**EXERCISE DIRECTIONS**
Please transcribe the following records exactly, starting at the line that contains "Click the blue info" and ending after the line that contains "Action: tap(141, 52)".
[BEGIN]
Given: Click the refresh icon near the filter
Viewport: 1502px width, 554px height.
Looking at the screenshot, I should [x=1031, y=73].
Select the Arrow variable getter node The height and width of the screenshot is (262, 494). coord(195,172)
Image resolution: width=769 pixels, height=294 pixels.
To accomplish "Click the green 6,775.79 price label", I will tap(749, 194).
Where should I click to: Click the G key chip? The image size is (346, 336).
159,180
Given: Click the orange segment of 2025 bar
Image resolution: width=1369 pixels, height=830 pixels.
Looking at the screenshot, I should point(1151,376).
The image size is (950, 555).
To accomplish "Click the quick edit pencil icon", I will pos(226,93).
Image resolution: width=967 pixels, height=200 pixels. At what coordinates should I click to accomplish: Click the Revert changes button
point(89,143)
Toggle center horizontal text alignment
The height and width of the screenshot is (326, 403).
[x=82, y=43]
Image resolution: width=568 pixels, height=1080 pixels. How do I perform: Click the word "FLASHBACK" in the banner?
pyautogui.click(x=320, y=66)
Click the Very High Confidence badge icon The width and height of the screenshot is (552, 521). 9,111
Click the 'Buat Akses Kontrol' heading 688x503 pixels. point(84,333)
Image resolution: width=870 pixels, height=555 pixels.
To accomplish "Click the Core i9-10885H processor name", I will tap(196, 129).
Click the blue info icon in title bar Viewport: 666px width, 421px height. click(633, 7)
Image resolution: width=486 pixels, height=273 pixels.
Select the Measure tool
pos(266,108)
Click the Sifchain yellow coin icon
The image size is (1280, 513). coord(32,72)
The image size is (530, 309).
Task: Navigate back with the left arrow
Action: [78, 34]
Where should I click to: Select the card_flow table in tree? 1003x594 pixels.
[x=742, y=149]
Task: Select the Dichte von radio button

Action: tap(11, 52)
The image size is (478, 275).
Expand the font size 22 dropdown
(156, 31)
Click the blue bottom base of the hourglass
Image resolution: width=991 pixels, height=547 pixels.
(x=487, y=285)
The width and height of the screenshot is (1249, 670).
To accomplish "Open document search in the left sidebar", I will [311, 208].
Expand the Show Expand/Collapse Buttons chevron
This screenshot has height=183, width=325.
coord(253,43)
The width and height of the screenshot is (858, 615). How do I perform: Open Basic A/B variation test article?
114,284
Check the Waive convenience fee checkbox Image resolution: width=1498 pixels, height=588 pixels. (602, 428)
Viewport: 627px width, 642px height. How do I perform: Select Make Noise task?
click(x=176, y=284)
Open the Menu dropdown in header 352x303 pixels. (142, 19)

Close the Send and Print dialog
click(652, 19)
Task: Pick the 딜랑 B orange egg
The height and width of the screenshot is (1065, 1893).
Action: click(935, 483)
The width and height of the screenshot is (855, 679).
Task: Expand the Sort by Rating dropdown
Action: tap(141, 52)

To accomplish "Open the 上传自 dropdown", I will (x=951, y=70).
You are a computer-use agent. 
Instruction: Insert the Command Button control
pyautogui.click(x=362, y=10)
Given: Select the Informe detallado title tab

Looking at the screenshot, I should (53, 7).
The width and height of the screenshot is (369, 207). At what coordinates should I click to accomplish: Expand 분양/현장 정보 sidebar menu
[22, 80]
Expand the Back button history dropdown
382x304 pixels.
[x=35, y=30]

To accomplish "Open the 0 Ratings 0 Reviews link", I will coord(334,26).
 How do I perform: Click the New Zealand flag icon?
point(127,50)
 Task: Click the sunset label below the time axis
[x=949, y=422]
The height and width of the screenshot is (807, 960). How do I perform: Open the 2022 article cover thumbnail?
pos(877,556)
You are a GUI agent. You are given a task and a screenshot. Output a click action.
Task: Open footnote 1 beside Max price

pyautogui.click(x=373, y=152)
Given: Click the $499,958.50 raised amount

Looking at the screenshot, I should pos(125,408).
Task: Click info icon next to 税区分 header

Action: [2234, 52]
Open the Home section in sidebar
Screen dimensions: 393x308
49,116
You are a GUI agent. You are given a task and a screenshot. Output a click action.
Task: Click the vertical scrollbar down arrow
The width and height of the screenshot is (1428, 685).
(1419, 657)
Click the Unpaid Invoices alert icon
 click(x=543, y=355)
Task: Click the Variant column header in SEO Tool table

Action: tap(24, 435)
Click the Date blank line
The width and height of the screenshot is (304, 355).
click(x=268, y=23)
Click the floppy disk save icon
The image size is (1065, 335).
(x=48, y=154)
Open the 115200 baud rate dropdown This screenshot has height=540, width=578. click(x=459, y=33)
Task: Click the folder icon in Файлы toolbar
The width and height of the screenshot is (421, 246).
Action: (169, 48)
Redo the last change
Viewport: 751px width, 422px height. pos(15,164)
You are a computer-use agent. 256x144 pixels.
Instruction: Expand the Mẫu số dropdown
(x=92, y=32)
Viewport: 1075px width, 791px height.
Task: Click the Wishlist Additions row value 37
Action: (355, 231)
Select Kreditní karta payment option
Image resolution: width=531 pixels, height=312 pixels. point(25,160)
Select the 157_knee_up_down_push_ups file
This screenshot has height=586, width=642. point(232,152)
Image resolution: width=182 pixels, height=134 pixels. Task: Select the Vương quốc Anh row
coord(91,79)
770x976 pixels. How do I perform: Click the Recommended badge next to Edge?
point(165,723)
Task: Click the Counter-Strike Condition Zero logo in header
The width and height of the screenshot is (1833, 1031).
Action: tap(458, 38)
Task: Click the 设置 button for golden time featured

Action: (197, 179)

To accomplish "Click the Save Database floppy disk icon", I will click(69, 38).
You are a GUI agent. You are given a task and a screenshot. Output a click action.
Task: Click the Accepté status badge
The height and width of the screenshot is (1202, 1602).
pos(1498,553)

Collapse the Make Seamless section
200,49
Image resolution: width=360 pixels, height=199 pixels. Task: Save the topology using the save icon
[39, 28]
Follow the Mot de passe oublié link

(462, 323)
[END]
**TASK ANSWER**
Click the blue info icon in title bar Viewport: 666px width, 421px height. click(633, 7)
Image resolution: width=486 pixels, height=273 pixels.
Select the Measure tool
pos(266,108)
Click the Sifchain yellow coin icon
The image size is (1280, 513). coord(32,72)
The image size is (530, 309).
Task: Navigate back with the left arrow
Action: [78, 34]
Where should I click to: Select the card_flow table in tree? 1003x594 pixels.
[x=742, y=149]
Task: Select the Dichte von radio button

Action: tap(11, 52)
The image size is (478, 275).
Expand the font size 22 dropdown
(156, 31)
Click the blue bottom base of the hourglass
Image resolution: width=991 pixels, height=547 pixels.
(x=487, y=285)
The width and height of the screenshot is (1249, 670).
To accomplish "Open document search in the left sidebar", I will [311, 208].
Expand the Show Expand/Collapse Buttons chevron
This screenshot has height=183, width=325.
coord(253,43)
The width and height of the screenshot is (858, 615). How do I perform: Open Basic A/B variation test article?
114,284
Check the Waive convenience fee checkbox Image resolution: width=1498 pixels, height=588 pixels. (602, 428)
Viewport: 627px width, 642px height. How do I perform: Select Make Noise task?
click(x=176, y=284)
Open the Menu dropdown in header 352x303 pixels. (142, 19)

Close the Send and Print dialog
click(652, 19)
Task: Pick the 딜랑 B orange egg
The height and width of the screenshot is (1065, 1893).
Action: click(935, 483)
The width and height of the screenshot is (855, 679).
Task: Expand the Sort by Rating dropdown
Action: tap(141, 52)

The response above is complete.